Question

A block of mass 1.2 kg moving at a speed of 20 cm/s collides head-on with a similar block kept at rest. The coefficient of restitution is $\frac{3}{5}$. Find the loss of kinetic energy during the collision.

• A. 7.7$\times$ ${10}^{-2}$ J
• B. 7.7$\times$ ${10}^{-1}$ J
• C. 7.7$\times$ ${10}^{-3}$ J
• D. 7.7$\times$ ${10}^{-4}$ J

Answer 1

The correct option is C

7.7$\times$ ${10}^{-3}$ J

Suppose the first block moves at a speed $v_1$ and the second at $v_2$ after the collision.
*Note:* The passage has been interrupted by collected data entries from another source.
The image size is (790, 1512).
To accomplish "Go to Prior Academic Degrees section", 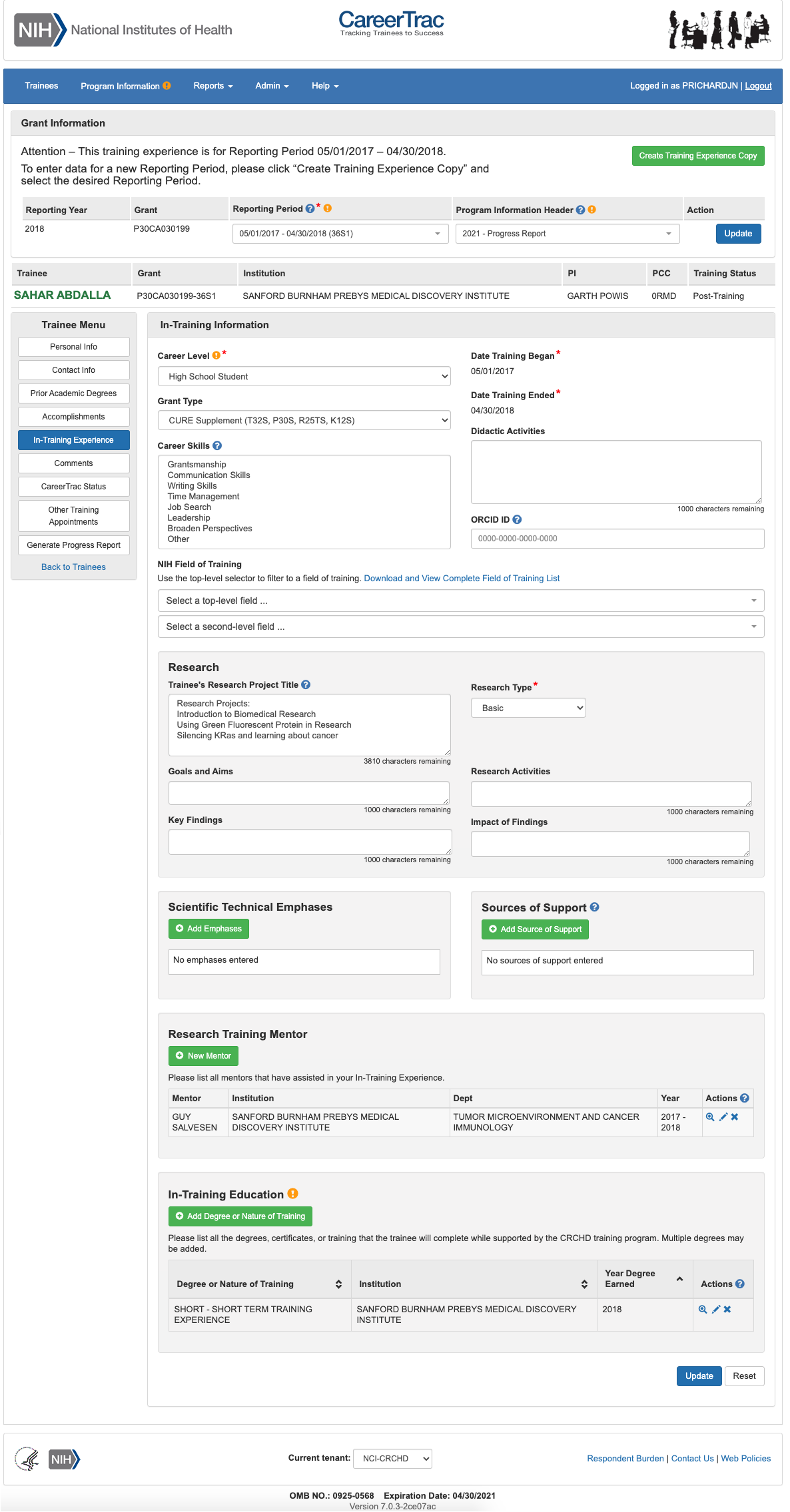I will coord(73,393).
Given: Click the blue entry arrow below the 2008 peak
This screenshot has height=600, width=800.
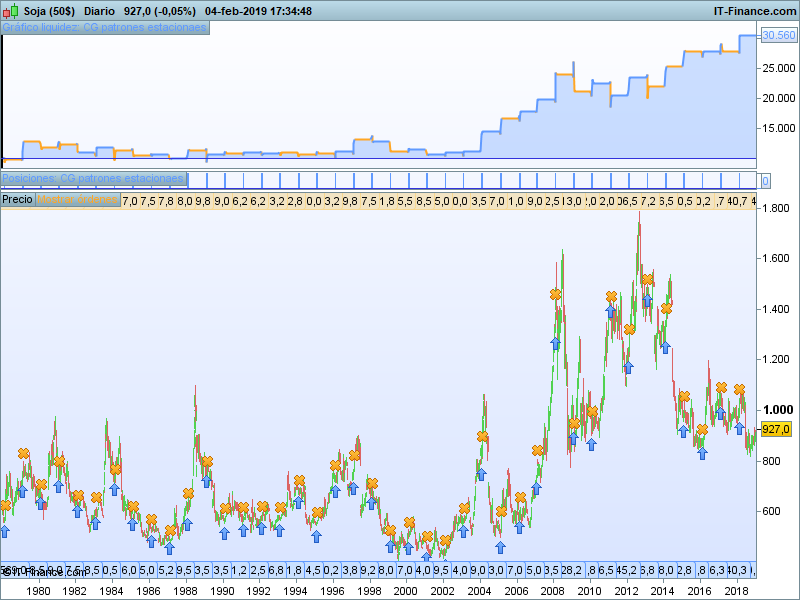Looking at the screenshot, I should coord(556,343).
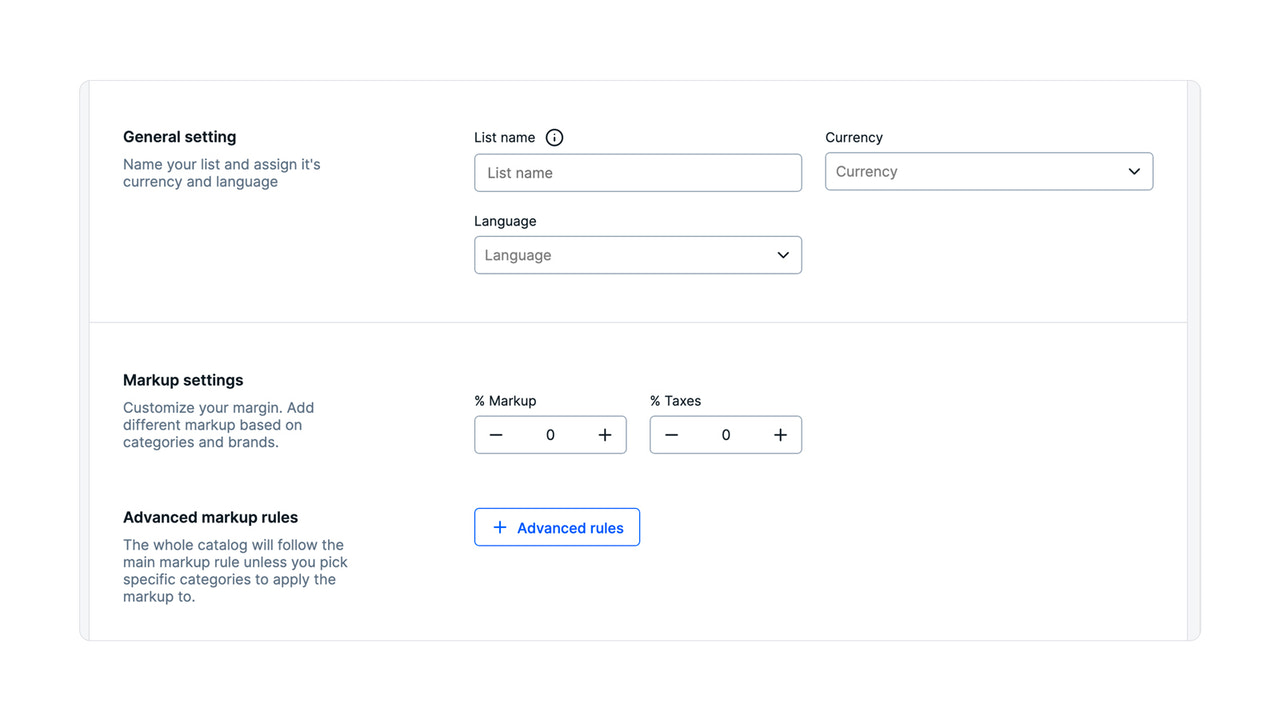Click inside the List name field
This screenshot has width=1280, height=720.
(637, 172)
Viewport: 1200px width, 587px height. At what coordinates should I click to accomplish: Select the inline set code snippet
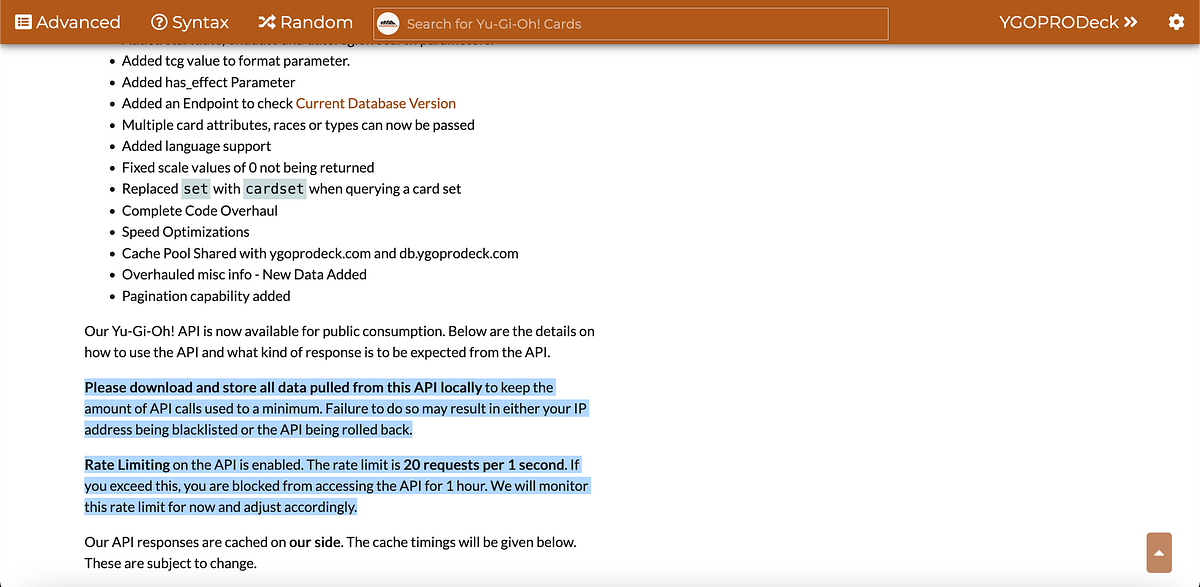coord(195,188)
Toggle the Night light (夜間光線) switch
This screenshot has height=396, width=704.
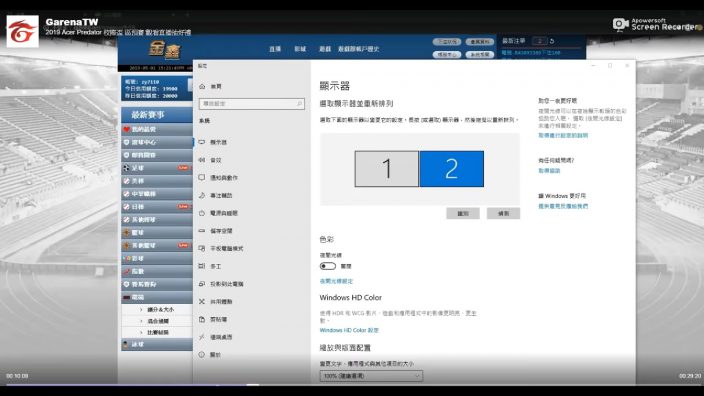coord(328,266)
Since the collision is

head-on, the two blocks move along the original direction of motion of the first block.

By conservation of linear momentum,

(1.2 kg)(20 cm/s) = (1.2 kg)$v_1$ + (1.2 kg)$v_2$

or, $v_1+v_2$ = 20 cm/s ...........(i)

The velocity of separation is $v_2-v_1$ and the velocity of approach is 20 cm/s. as the coefficient of restitution is $\frac{3}{5}$, we have,

$v_2-v_1$ = $\frac{3}{5}\times 20$ cm/s = 12 cm/s ...........(ii)

by (i) and (ii)

$v_1$ = 4 cm/s and $v_2$ = 16 cm/s

the loss in kinetic energy is

$\frac{1}{2}$$\left(1.2kg\right)\left[\right(20cm/s{)}^2-(4cm/s{)}^2-(16cm/s{)}^2]$

= (0.6 kg)[0.04 $m^2/s^2$ - 0.0016 $m^2/s^2$ - 0.0256 $m^2/s^2$]

= (0.6 kg)(0.0128 $m^2/s^2$) = 7.7$\times$ ${10}^{-3}$ J.